_EXERCISE AIM_. Reproduce word for word the lines starting with the first one and ending with the line that contains "(992, 882).", omitting the pictures.

Collected data entries
▬▬▬▬▬▬

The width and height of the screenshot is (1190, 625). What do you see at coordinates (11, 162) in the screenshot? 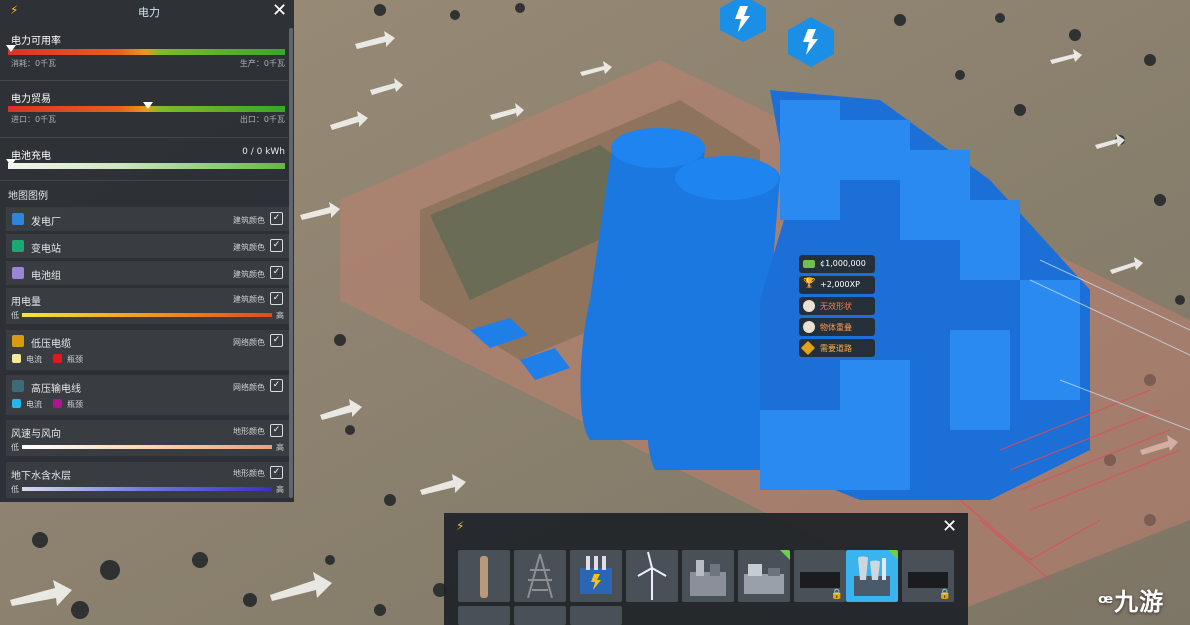
I see `battery-marker` at bounding box center [11, 162].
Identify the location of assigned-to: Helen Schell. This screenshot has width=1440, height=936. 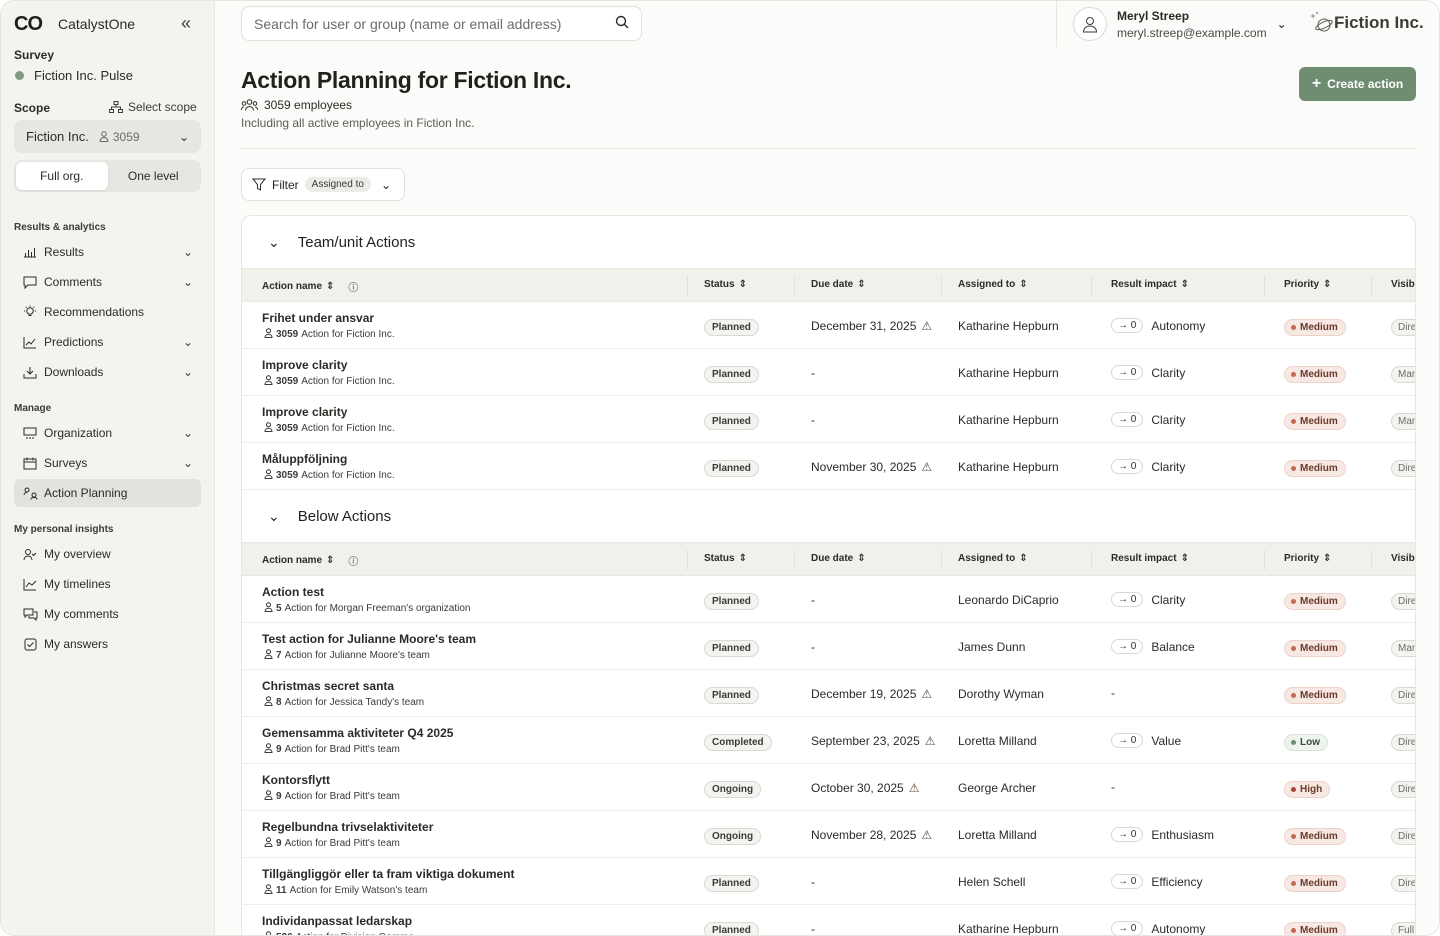
(992, 882).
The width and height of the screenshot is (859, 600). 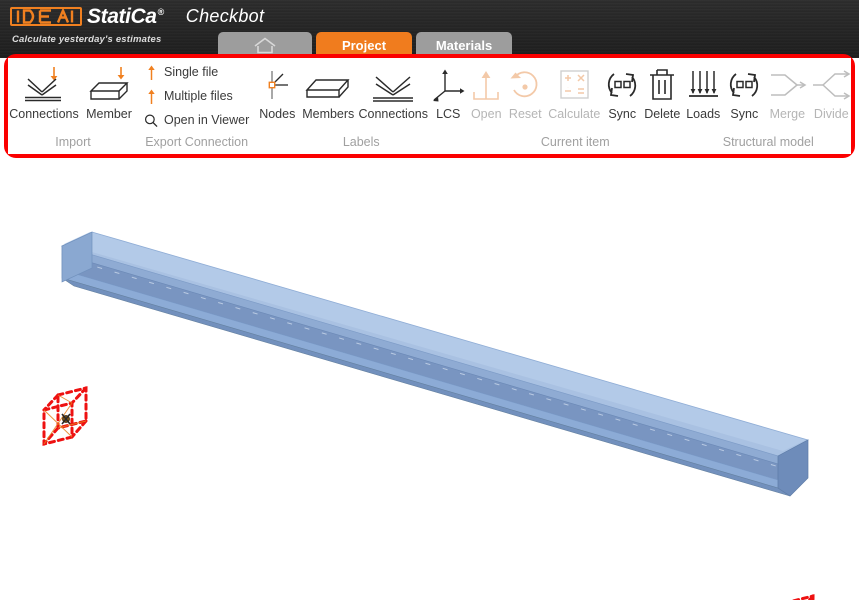 What do you see at coordinates (328, 85) in the screenshot?
I see `member-box-icon` at bounding box center [328, 85].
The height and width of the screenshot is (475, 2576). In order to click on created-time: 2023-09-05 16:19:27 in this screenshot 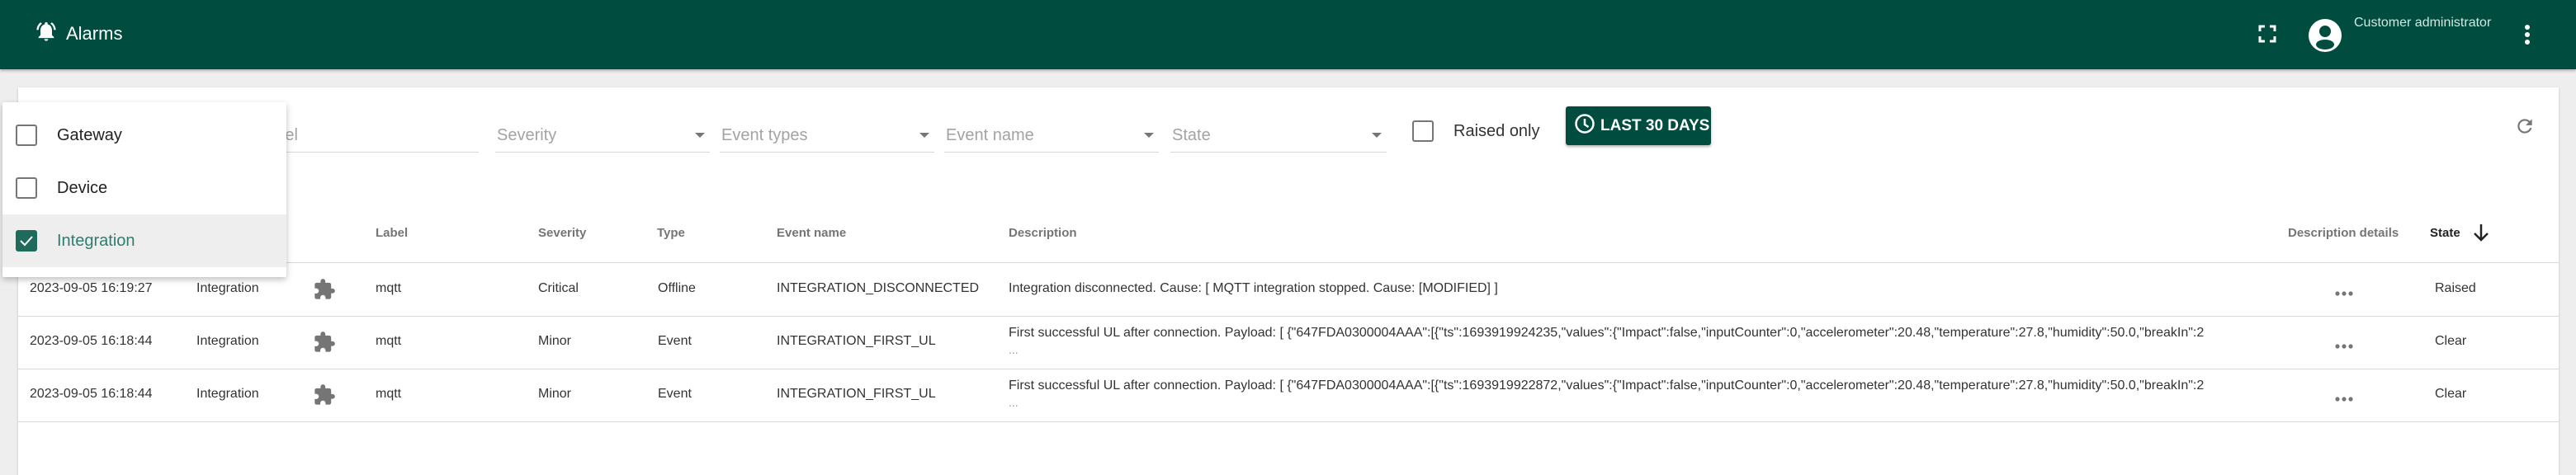, I will do `click(92, 288)`.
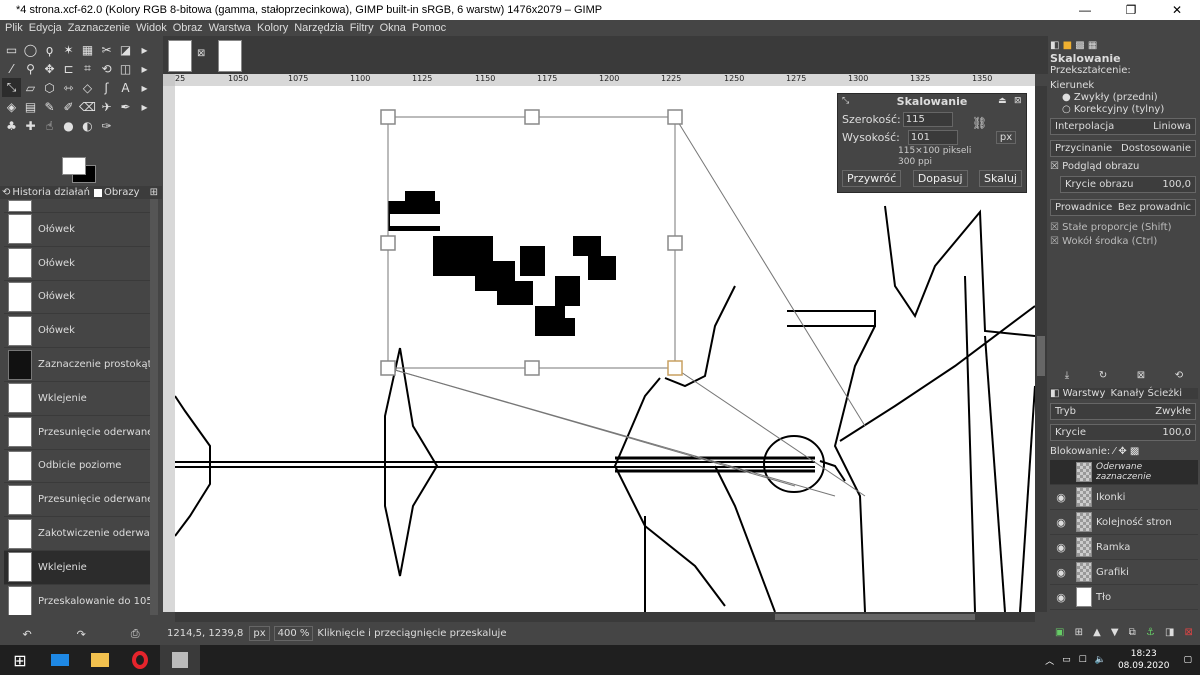  I want to click on layer-mode-row: Tryb Zwykłe, so click(1123, 412).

▬▬▬▬▬▬

_RESULT OF THIS TASK_.
The width and height of the screenshot is (1190, 625). What do you see at coordinates (11, 162) in the screenshot? 
I see `battery-marker` at bounding box center [11, 162].
Identify the location of assigned-to: Helen Schell. This screenshot has width=1440, height=936. 
(992, 882).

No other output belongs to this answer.